Certainly, there is solid proof that the communists in Sarawak ate orangutan — not that they were hungry (there was ample wildlife in the remote forests where they took refuge) but perhaps as a delicacy.
The worst story is that of a terrorist leader who was fond of eating the cooked fleshy palm of captured orangutan.
According to a Special Branch report the leader, one “Hiu”, would cut off the hands of the primates and after carving out their meal, would let the animal go!
I admit that 30 years ago I was a recreational small-game hunter often using my .22 calibre rifle on birds and squirrels just for sport.
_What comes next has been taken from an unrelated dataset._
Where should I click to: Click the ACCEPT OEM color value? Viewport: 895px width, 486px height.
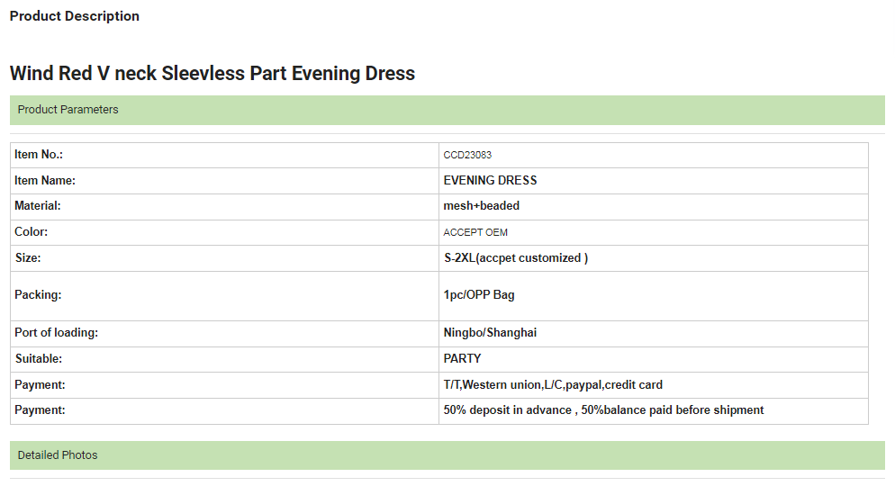[x=475, y=232]
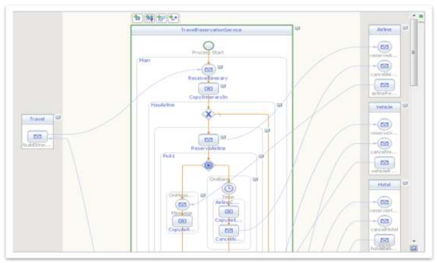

But my passion for killing the denizens of the forests stopped after I got lost in the forest of Semalatong in Simunjun for nine hours which the father of my old friend Sulok, swore was haunted.
Apai Sipi or the father of “Sipi” (Joseph Tawie) spoke of an incident when he ventured into the same forest and met an old man who invited him to his mahligai mansion where he spent several days.
When the search party found him, he was crouched in a small bush which in his mind was the palace of the forest guardian of the forest.
I too swear I came across such a bright and beautiful location in the jungle where butterflies flitted around in the glorious sunshine where I sat on a large log for a short rest after hours of walking around in circles.
Was this where Tawie stayed with the forest guardian?
Now I go back to the story of strict gun control that has taken its toll on the poor natives who depend on the wildmeat and jungle vegetables to have a sustainable diet.
Strict gun laws and the government’s policy restriction of cartridges — from unlimited ammunition 10 years ago to 10 per month — has not helped even though it is a well-known fact that there were 60,000 licensed shotgun owners in Sarawak.
Dr Julian Caldecott in “Hunting and Wildlife” (1988) wrote: “Many species of wildlife are declining in Sarawak for a variety of reasons connected with the opening up of the interior, in particular the logging industry.”
The destruction of fruit trees or plant species that provide food for wild boars and deer is one of the reasons. To compound it, overhunting by not only the natives but also timber company workers as well as commercial buyers of wildmeat has led to wildlife extinction.
Wild boars are the species mainly affected by logging through the loss of “feeding, breeding and travelling round” while deer like rusa and kijang have nowhere to hide, as logging roads have exposed their habitat such as salt licks, to hunters.
Also on the eating list are smaller animals such as pangolins, leopard cats, mousedeer, porcupines and argus pheasants and arboreal types including macaques, leaf monkeys, gibbons, proboscis monkeys, sun bears and the almost-extinct clouded leopards.
Sadly, logging activities stepped in the mid-1980s right through the 1900s and first decade of the new millennium forcing the late chief minister Pehin Sri Adenan Satem to put his foot down to ban illegal logging in 2014!
Short of warning the so-called “illegal loggers” he also warned the “Big Six” logging companies in Sarawak who were and still are the biggest destroyers of the last of our pristine jungles.
No doubt, logging and overhunting are synonymous but if we don’t stop the rot, these greedy timber barons will continue to revel in the forests in this shameful business.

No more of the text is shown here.